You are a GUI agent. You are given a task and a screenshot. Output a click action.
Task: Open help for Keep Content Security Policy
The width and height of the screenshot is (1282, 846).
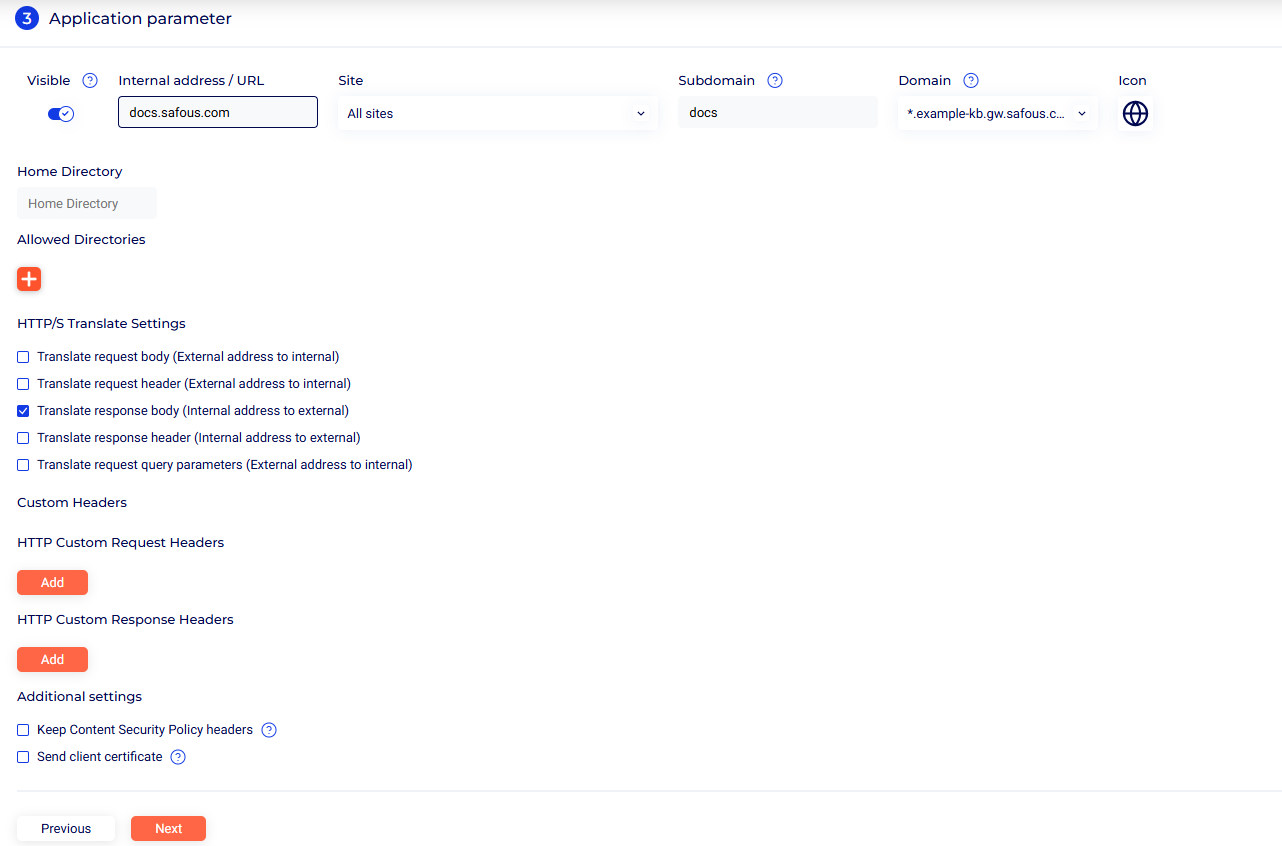(x=269, y=730)
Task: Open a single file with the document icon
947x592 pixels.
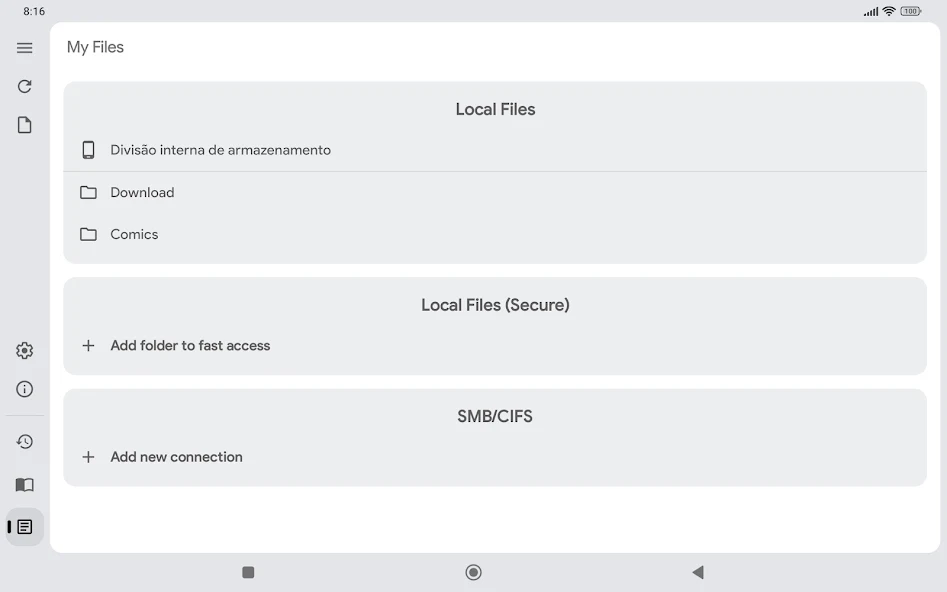Action: (24, 124)
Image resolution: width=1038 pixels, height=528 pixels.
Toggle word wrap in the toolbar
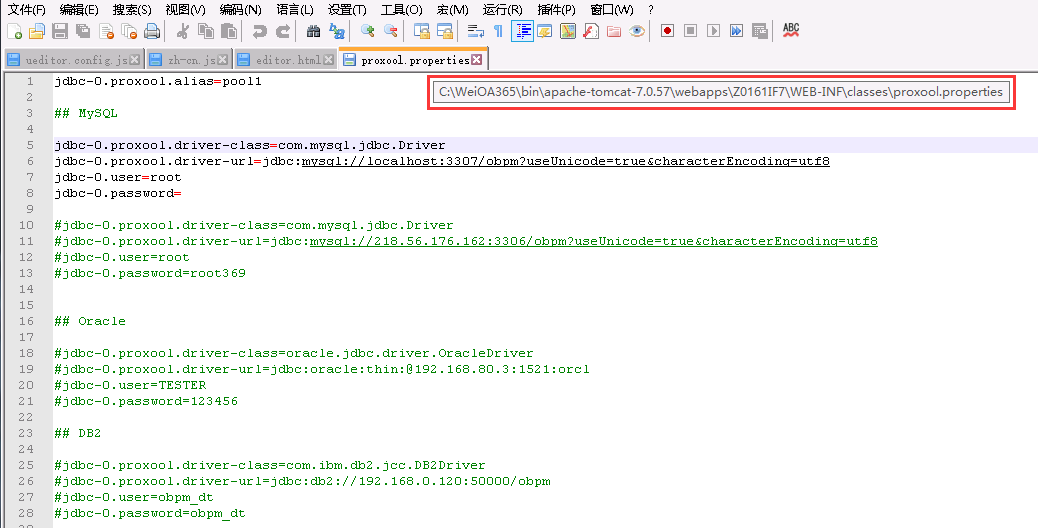[475, 31]
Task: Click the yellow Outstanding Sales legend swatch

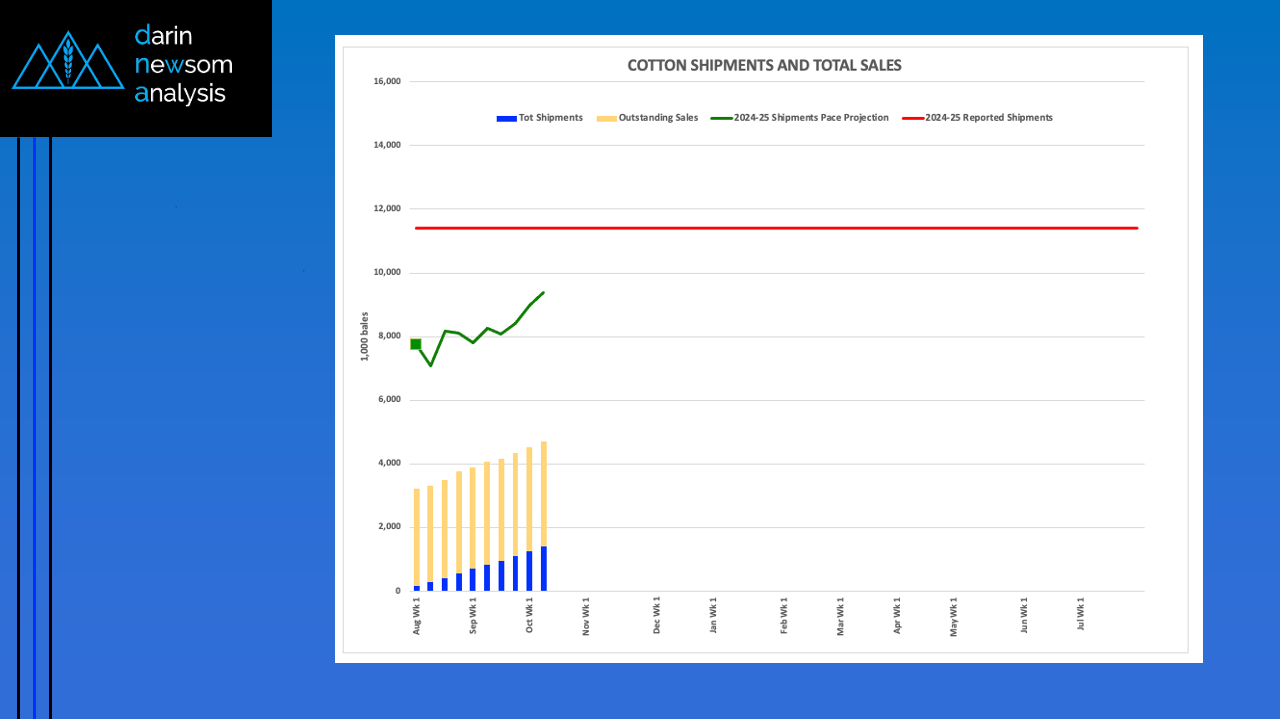Action: click(x=606, y=118)
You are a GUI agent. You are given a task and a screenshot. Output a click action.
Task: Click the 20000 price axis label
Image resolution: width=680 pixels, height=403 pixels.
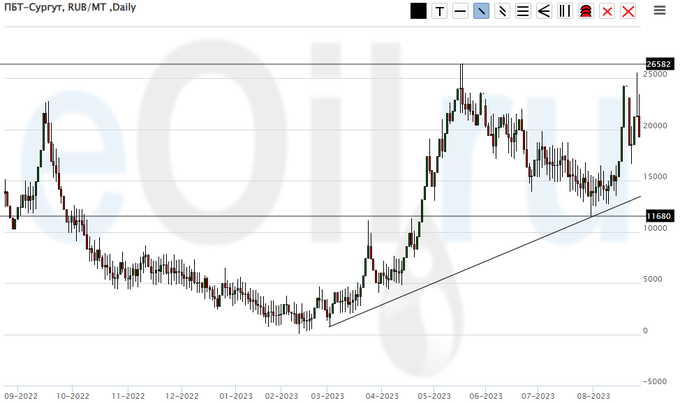[656, 126]
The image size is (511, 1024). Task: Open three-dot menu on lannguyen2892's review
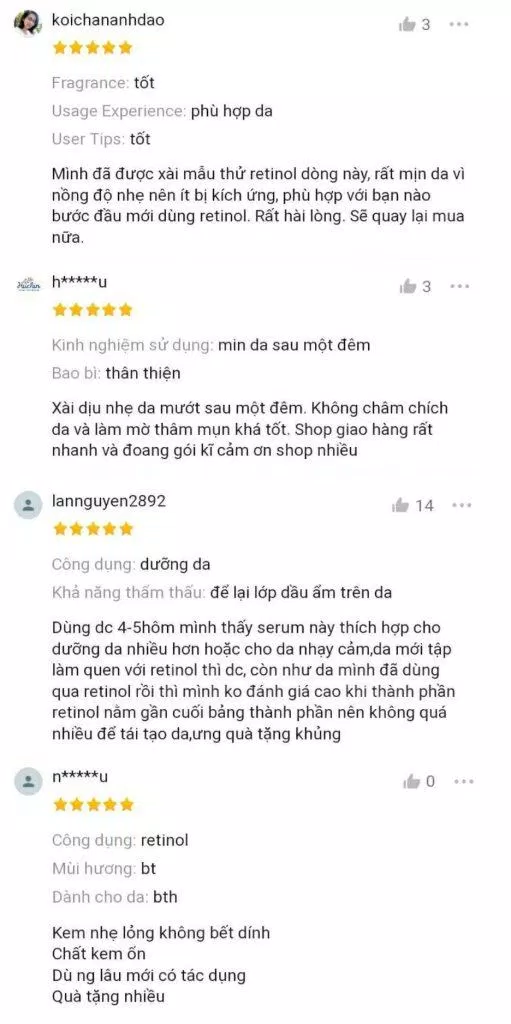point(462,505)
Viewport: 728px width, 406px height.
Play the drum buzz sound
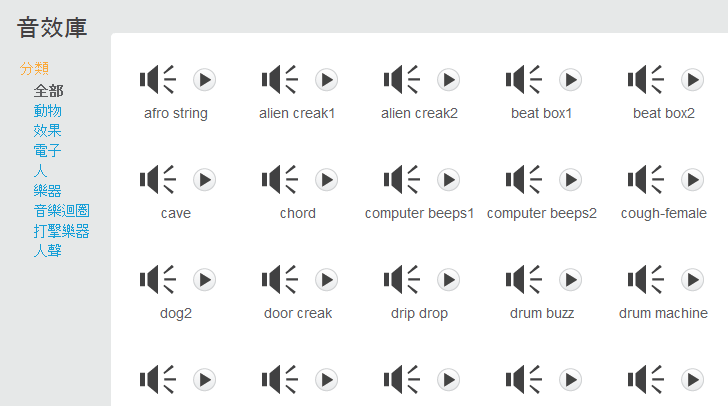click(x=571, y=280)
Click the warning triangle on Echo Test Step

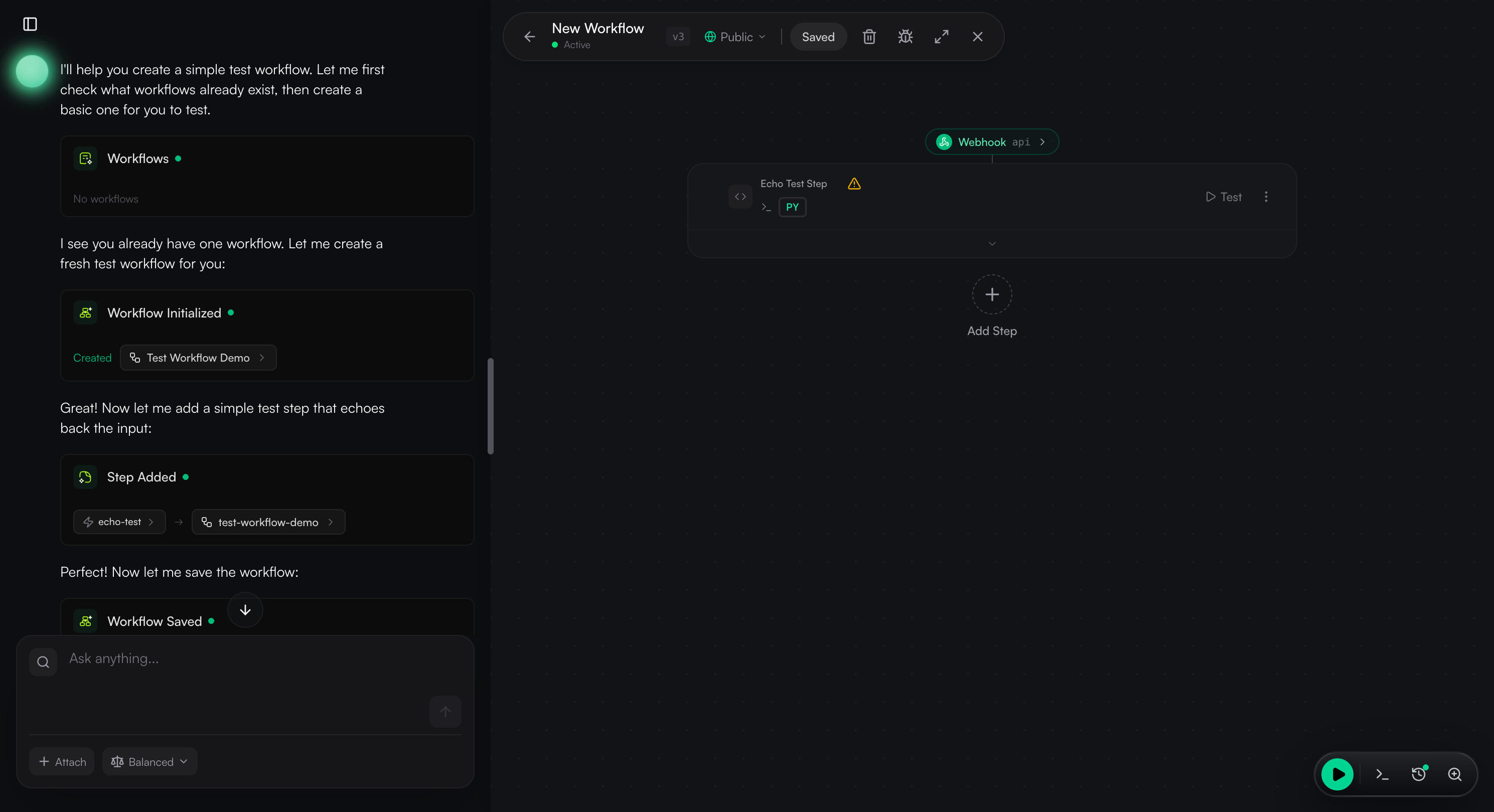pos(854,183)
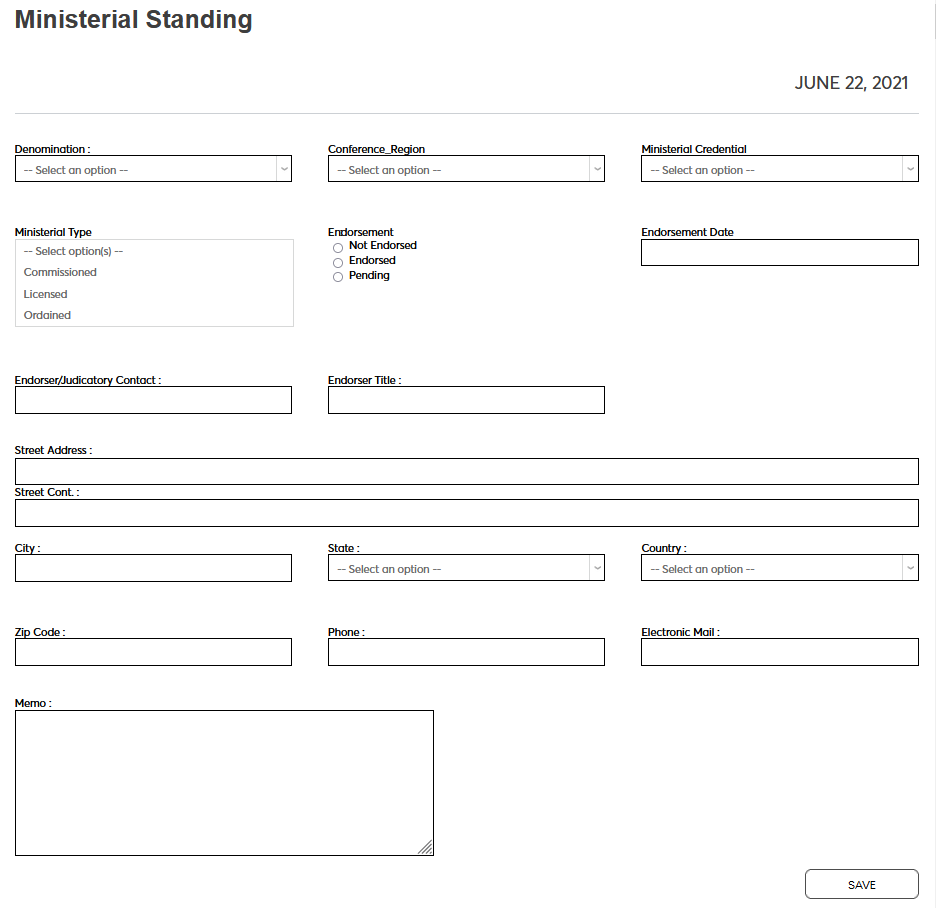Focus the City text box
936x908 pixels.
(x=153, y=568)
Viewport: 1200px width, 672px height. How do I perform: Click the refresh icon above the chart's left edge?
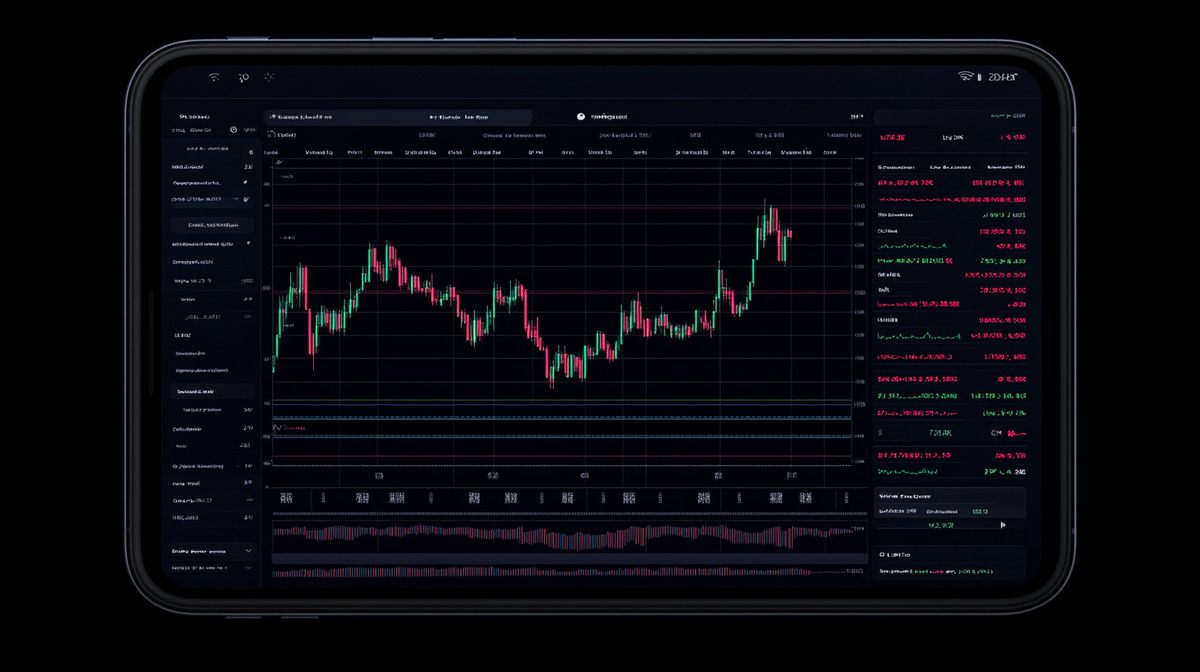pyautogui.click(x=270, y=134)
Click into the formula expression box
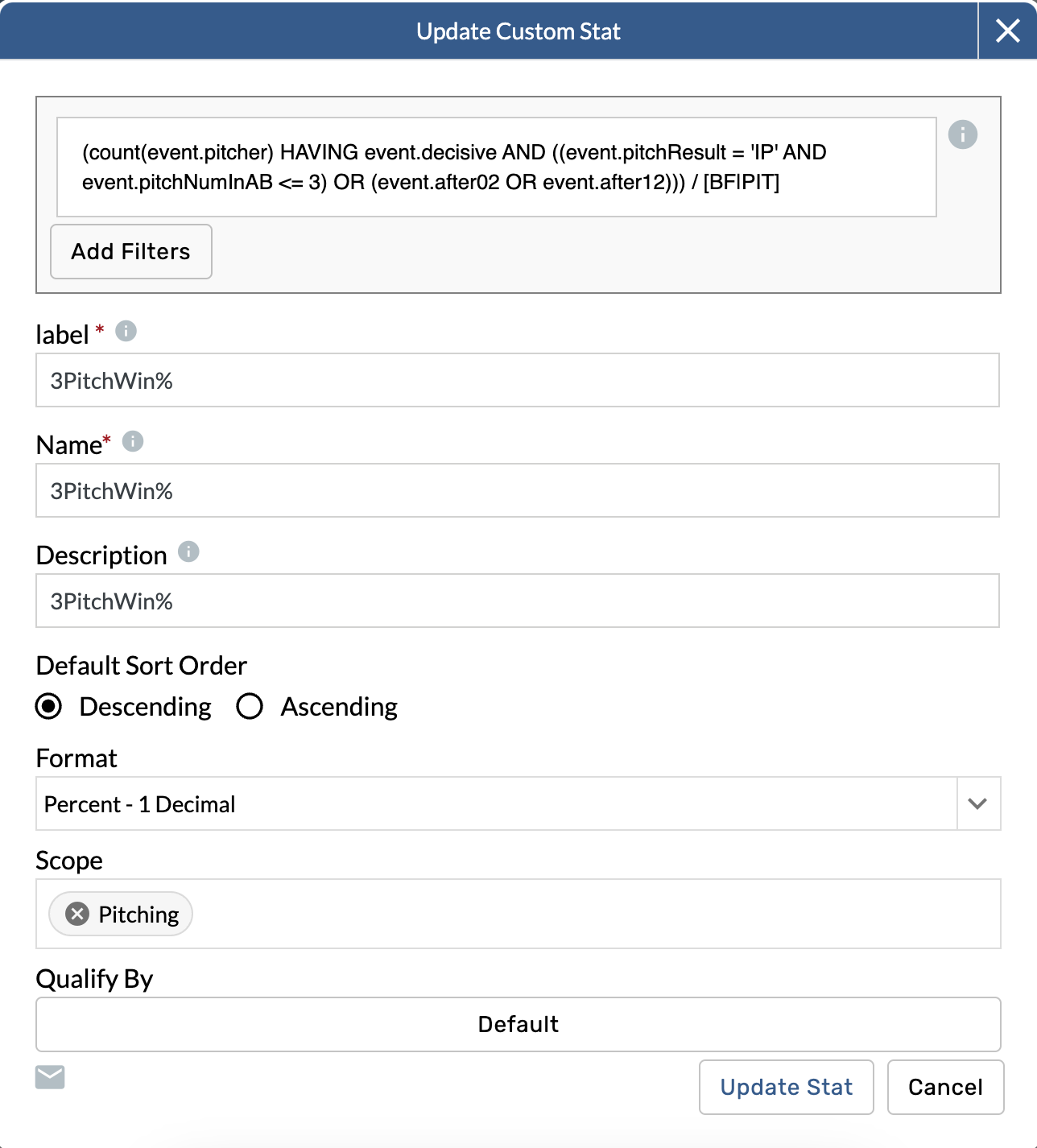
···
→ **Schriftliche Aufgabe**: Gib die gesamte Auflistung erneut wieder und ersetze dabei „screenshot“ überall durch „screen capture“, ohne sonst etwas zu ändern. Lass die Bilder in deiner Antwort weg.

→ **Gelöste Aufgabe**:
You are a GUI agent. You are given a task and a screen capture. Output a click action.
Task: Open help for Keep Content Security Policy
The width and height of the screen capture is (1282, 846).
(x=269, y=730)
Task: Open a single file with the document icon
947x592 pixels.
Action: (24, 124)
Image resolution: width=1038 pixels, height=528 pixels.
Toggle word wrap in the toolbar
[475, 31]
Task: Click the yellow Outstanding Sales legend swatch

Action: click(x=606, y=118)
You are a GUI agent. You are given a task and a screen capture. Output a click action.
Task: Click the 20000 price axis label
Image resolution: width=680 pixels, height=403 pixels.
[656, 126]
The image size is (511, 1024). Task: Open three-dot menu on lannguyen2892's review
point(462,505)
Viewport: 728px width, 406px height.
Play the drum buzz sound
click(x=571, y=280)
Click the warning triangle on Echo Test Step

pos(854,183)
Focus the City text box
936x908 pixels.
(x=153, y=568)
Viewport: 1200px width, 672px height. How do I perform: Click the refresh icon above the chart's left edge?
pyautogui.click(x=270, y=134)
Click into the formula expression box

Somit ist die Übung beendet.